É questão até de soberania nacional e econômica. Quando você aumenta o valor agregado dos produtos exportados, você passa a ter mais controle sobre a sua própria economia.
Se você considera, por exemplo, a agricultura, que é uma fonte de riqueza tão grande para o país. Parte disso é graças à ciência brasileira, que descobriu um processo para aumentar a produtividade da soja em quatro vezes. Na mesma superfície de terra, você colhe quatro vezes mais grãos. Algumas décadas atrás, soja não florescia no Mato Grosso. Com a ciência brasileira, passou a ser uma das grandes riquezas do Estado.
Mas hoje, centros de pesquisa de prestígio nessa área, como a Universidade de Viçosa e a Embrapa, estão com dificuldades. Há duas décadas, a Embrapa contava com equipamentos para pesquisa que eram o estado da arte. Hoje estão defasados, e a própria agricultura está ameaçada pela falta de renovação de equipamentos e de investimentos em pesquisa.
Na África os avanços brasileiros na produção de soja já são conhecidos, e a China está comprando muita terra no continente. E se passarem importar soja de lá, que é muito mais perto?
Se não houver inovação constante até na área de commodities, estamos jogando um jogo muito arriscado. Se você para de atualizar a produção com ciência e tecnologia, ela fica obsoleta. Porque é uma corrida, e temos que nos atualizar sempre.
BBC Brasil - Como o senhor vê o impacto da aprovação da emenda constitucional que estabelece um teto de gastos públicos para o governo federal ao longo dos próximos 20 anos? Que impacto terá para a ciência?
Davidovich - É um grande equívoco, um trágico equívoco, considerar que recursos para ciência são gastos. Eles são investimentos. É muito importante fazer essa diferenciação. Se você considera que são gastos, corre o risco de o país ficar paralisado. Você estabelece o teto de gastos, mas não consegue mais aumentar o PIB, porque ele dependeria de investimentos que você não poderá fazer.
É muito preocupante que a ciência esteja dentro do teto de gastos. Pior ainda, o orçamento enviado pela equipe econômica para o Congresso para 2018 agrava ainda mais a situação do ano que vem, com ainda menos recursos para ciência e tecnologia.

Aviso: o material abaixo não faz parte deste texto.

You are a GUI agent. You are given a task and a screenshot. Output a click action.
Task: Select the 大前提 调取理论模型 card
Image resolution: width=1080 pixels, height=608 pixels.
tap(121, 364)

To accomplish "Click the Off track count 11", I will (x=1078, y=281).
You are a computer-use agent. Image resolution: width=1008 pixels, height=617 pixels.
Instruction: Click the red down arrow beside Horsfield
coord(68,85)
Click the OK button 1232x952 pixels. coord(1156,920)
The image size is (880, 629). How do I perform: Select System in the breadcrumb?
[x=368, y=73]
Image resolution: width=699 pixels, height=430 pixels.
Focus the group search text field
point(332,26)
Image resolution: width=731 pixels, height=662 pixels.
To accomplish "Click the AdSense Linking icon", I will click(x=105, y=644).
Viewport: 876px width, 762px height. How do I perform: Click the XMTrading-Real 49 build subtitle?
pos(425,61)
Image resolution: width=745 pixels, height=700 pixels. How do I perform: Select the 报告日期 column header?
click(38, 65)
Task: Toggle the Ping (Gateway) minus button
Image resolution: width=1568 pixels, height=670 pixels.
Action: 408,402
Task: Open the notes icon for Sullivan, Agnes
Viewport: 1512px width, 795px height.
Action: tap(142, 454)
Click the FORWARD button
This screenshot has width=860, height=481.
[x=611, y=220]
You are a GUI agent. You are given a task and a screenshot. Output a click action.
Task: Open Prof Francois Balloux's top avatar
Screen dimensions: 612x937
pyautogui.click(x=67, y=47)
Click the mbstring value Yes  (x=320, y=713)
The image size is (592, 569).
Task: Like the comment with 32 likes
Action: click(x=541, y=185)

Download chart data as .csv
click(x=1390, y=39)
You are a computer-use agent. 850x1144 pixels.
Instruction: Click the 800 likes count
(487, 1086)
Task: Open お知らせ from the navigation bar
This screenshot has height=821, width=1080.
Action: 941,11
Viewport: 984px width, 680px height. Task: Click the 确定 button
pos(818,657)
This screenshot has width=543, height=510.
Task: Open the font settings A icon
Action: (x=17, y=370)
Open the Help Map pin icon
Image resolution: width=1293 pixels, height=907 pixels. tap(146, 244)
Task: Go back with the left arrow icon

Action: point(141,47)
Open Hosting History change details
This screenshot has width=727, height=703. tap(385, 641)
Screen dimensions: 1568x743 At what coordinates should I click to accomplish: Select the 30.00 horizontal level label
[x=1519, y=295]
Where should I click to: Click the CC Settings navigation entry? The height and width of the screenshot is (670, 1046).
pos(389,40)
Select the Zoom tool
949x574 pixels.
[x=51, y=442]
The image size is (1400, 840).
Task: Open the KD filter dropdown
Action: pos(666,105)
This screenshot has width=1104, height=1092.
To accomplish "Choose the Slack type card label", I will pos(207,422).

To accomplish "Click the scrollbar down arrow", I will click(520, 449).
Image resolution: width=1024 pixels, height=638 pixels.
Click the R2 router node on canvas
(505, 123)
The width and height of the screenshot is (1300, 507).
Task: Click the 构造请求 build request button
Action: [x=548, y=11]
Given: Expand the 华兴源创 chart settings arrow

Isso reflete a ignorância de quem está conduzindo a política econômica em relação ao papel da ciência e tecnologia para o desenvolvimento do país. Essa é a saída, essa é a luz no final do túnel.
BBC Brasil - O senhor vê alguma perspectiva de melhora no momento atual?
Davidovich - Está difícil ver a luz no fim do túnel. É claro que a gente considera que a saída para o Brasil está na ciência, na inovação tecnológica e na educação de qualidade para todos. Esse foi o segredo da Coreia, de Israel, de Cingapura.
Não existe um milagre coreano. Existe uma política que eles implementaram dando uma importância muito grande para educação básica, formando técnicos e promovendo inovação tecnológica. É isso. Não tem mistério.